▶ **SELECTED EXCERPT**:
◇ ◇ ◇ ◇ ◇ ◇ ◇
Introduction Controversies exist about PEG feeding because of the significant morbidity and mortality associated with the procedure and the lack of evidence regarding its use in certain indications. We aimed to establish the provision of service for PEG that currently exists within the UK.

Methods All UK NHS hospitals providing an endoscopy service (n = 260) were invited to participate in this study. A custom designed web based questionnaire was sent to all providers enquiring about service arrangements for PEG. Questions were asked regarding the number of PEG insertions undertaken, referral practice, specialists performing the procedure, the time interval between referral and PEG insertion, triage systems, PEG aftercare, local guidelines and prophylactic antibiotic usage.

Results Questionnaires were returned by 215 of 260 hospitals (82.7%), of which 57.2% (123/215) were Joint Advisory Group (JAG) accredited units. Specialists inserting PEGs within these hospitals included Gastroenterologists (100%), Surgeons (33%), Nurse Endoscopists (36%), Specialist Registrars (51%) and Geriatricians (3%). More than 50 PEGs per year were inserted by 32.5% (70/215) of hospitals, with 4 hospitals inserting more than 150. 18% (38/215) of units were low-volume service providers, undertaking fewer than 25 procedures a year. Stroke and neurodegenerative conditions were the main indications for PEG insertion, with 36% (77/215) of hospitals inserting PEGs for dementia.
◇ ◇ ◇ ◇ ◇ ◇ ◇
▶ **EXTRACTED INFORMATION**:
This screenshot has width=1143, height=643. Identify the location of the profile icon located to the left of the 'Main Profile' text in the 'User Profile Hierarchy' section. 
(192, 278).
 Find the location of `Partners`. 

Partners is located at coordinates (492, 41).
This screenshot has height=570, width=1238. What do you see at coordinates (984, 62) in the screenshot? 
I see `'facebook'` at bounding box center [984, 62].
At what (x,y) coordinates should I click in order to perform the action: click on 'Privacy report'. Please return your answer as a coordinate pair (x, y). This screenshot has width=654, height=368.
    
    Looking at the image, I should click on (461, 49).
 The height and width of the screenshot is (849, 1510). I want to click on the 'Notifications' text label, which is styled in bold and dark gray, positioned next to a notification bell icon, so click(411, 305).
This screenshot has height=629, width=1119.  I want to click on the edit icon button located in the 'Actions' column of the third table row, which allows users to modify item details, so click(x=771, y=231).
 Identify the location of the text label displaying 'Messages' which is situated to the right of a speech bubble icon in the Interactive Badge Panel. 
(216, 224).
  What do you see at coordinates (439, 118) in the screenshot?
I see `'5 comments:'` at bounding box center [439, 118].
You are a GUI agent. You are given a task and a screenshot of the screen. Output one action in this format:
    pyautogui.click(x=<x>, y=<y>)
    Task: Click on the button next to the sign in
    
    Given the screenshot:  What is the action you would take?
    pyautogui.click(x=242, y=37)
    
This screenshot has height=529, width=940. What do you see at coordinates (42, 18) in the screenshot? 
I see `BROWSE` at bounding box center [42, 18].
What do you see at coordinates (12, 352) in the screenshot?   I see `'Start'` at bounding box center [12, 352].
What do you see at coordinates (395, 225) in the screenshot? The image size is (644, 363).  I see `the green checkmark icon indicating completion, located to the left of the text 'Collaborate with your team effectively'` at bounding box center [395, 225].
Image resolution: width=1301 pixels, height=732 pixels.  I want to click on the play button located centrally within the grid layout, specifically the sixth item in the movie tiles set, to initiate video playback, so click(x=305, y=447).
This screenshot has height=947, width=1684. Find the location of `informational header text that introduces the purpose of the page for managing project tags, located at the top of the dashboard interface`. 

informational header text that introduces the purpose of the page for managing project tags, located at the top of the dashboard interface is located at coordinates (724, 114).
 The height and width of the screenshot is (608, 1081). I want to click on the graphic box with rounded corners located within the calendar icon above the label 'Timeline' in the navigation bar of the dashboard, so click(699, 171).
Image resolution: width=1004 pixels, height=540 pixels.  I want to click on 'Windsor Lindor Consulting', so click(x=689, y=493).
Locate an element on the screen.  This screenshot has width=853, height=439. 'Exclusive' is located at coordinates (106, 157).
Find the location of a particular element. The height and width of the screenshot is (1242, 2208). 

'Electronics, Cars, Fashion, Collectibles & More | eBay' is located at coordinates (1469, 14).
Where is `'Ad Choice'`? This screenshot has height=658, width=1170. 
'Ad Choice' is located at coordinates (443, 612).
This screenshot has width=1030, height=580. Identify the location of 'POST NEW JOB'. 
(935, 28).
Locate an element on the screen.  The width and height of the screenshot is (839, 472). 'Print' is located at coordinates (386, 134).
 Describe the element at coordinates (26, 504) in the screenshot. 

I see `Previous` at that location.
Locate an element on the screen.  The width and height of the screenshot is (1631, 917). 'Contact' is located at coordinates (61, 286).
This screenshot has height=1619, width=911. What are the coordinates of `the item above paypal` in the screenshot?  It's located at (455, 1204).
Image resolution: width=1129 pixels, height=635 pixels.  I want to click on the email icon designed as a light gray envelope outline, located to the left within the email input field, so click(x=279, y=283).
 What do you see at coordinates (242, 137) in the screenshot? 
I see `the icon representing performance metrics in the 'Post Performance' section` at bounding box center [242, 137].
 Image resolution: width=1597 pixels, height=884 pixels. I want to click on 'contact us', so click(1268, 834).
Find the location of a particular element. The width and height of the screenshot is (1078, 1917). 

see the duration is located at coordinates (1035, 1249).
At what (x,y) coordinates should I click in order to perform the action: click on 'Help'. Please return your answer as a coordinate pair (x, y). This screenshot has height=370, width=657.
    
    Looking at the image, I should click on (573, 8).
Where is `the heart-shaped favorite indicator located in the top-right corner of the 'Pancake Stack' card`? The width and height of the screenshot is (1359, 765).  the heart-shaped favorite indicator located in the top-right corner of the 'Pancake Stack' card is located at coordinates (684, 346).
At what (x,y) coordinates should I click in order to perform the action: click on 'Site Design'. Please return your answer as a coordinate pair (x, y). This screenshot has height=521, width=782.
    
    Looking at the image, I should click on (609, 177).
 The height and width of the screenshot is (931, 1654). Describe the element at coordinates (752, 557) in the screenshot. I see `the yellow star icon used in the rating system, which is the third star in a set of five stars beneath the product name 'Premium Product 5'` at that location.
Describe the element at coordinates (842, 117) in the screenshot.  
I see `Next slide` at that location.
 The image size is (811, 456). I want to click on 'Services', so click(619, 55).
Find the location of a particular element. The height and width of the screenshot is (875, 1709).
◇ ◇ ◇ ◇ ◇ ◇ ◇
▶ **TASK SET**:
(A) Decide whether each statement agrees with the text on PEG feeding services, answering yes or no and quoting the deciding words: (i) questionnaires came back from all 260 hospitals; (ii) gastroenterologists inserted PEGs in every responding hospital; (iii) dementia was the main indication for PEG insertion.
(B) In the text on PEG feeding services, how many hospitals inserted more than 150 PEGs per year?
(C) From the text on PEG feeding services, extract the part that opens with the words containing "Methods All UK" and closes with "prophylactic antibiotic usage.".

▶ **RESPONSES**:
(A)
(i) No: "Questionnaires were returned by 215 of 260 hospitals (82.7%)"
(ii) Yes: "Gastroenterologists (100%)"
(iii) No: "Stroke and neurodegenerative conditions were the main indications for PEG insertion"

(B) Four hospitals.

(C)
Methods All UK NHS hospitals providing an endoscopy service (n = 260) were invited to participate in this study. A custom designed web based questionnaire was sent to all providers enquiring about service arrangements for PEG. Questions were asked regarding the number of PEG insertions undertaken, referral practice, specialists performing the procedure, the time interval between referral and PEG insertion, triage systems, PEG aftercare, local guidelines and prophylactic antibiotic usage.